Well, one day we were down by the lake just enjoying our walk, when out came the question of the day…”Oh! I haven’t gotten that combination yet!! I should get pictures of that outfit!!” :o}

But then…well…she has a Samsung…do I need to say more? ;o) Yes, probably half of us (myself included) love the Iphones, while the other half love their Samsungs…so as you can imagine, there is a lot of teasing about which one is better around our house! She told me, after a little while of trying, that her Samsung couldn’t get the picture to come out, so I teased her that she ought to try my Iphone, took a selfie, and showed her how the lighting was coming out just fine with the…yep…Iphone!! lol

She laughed, shook her head, accepted my phone, and got the pictures…much to my delight that day! ;o) I thought of only showing you all the nice and serious pictures, but this is kind of what life is like around our house…so…I thought for once, I will give y’all a good real taste of our family life and at the same time, make you laugh! What would life be, if you can’t laugh, have fun with each other, and tease one another? So here you go! I’ll try to dialogue our conversation that day…

Me: “See???”
 photo IMG_3163.jpg

Me: “Try the Iphone!”
 photo IMG_3167.jpg

She takes the phone…I mean Iphone ;o) and tells me where she wants me…

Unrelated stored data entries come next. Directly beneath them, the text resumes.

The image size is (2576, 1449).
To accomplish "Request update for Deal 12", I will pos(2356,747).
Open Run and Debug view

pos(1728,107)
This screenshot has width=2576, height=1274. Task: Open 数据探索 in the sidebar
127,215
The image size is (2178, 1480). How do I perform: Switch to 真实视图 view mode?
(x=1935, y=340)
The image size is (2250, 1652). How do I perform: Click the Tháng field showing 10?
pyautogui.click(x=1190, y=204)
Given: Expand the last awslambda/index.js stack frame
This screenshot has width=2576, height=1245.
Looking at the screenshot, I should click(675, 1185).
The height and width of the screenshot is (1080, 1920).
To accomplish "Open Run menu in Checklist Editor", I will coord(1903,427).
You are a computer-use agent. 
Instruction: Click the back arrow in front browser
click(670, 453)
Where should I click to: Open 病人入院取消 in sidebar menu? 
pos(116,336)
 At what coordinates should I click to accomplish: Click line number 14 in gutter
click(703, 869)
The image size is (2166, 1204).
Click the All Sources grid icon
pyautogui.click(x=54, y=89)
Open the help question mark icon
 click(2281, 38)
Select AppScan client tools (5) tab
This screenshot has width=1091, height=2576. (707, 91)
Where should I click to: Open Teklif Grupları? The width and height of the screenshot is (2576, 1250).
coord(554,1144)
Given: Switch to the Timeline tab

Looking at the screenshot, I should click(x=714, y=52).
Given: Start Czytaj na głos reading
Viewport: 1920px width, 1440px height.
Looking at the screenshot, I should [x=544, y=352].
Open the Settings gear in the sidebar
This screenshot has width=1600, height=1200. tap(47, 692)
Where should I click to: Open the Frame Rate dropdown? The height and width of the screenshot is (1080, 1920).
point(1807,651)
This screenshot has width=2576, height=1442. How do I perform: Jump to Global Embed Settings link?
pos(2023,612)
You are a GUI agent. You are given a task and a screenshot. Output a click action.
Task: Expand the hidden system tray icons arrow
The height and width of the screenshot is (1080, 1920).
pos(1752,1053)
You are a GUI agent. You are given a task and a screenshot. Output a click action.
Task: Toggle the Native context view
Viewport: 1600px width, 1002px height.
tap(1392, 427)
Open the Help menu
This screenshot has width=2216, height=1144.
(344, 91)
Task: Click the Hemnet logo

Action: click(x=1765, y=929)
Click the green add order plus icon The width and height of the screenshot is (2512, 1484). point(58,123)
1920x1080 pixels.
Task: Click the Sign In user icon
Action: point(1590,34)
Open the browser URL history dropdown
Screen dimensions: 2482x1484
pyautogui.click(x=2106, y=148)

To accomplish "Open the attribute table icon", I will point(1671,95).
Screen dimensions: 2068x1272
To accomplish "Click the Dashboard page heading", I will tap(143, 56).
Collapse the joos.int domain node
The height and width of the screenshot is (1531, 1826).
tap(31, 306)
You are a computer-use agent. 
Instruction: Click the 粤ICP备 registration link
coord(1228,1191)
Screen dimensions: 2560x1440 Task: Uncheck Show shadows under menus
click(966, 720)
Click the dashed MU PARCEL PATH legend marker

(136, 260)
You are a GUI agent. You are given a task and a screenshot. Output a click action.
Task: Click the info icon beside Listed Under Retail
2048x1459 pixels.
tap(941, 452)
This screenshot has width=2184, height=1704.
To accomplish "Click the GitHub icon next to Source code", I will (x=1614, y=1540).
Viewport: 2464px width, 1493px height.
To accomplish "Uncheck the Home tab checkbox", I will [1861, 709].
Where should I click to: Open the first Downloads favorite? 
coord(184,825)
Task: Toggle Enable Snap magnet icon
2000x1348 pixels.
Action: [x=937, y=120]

Me: “Oh!!!! You want me to stand like this???”
 photo IMG_3164.jpg

Me: “No??? What about this???” :o)
 photo IMG_3177.jpg

Okay, this was a couple of days after my grandfather had passed away and we all needed a good laugh…you should have seen her double over laughing, shaking her head telling me “ummm…not exactly!”

Me: “Oh! I got it now! You want me to pose like this!!!”

 photo IMG_3184.jpg

Still laughing and shaking her head “no”!

Me: “I’m getting it now!!!” She liked this one…go figure! ;o)

 photo FullSizeRende1r.jpg

And the outfit I am actually wearing today…but these were taken awhile ago…sorry for the delay in posting them! Same shirt, but with my black embroidered skirt. By the way, both the shirts cost about $3-4 total…I’m wearing a long sleeve knit with the cooler cotton one over it. Love, love, love this shirt!

 photo IMG_2903.jpg

The black skirt I purchased at our thrift store for I think about $1-2. I loved how dressy it was with the embroidery around the bottom. and you can’t really see my black sandals, but I purchased those for about $30 at our local shoe store. :o)

 photo IMG_2889.jpg

The head covering was purchased from Hannah’s Headcovering’s, and the bobby pins are some of my all time favorite, the Princess Teira ones from Lilla Rose!
 photo IMG_2893.jpg

Have a wonderful, wonderful evening! Hope I atleast made you gals smile! :o) Life is good, because God is good!!! Remember to smile, relax, and enjoy the life He has given you!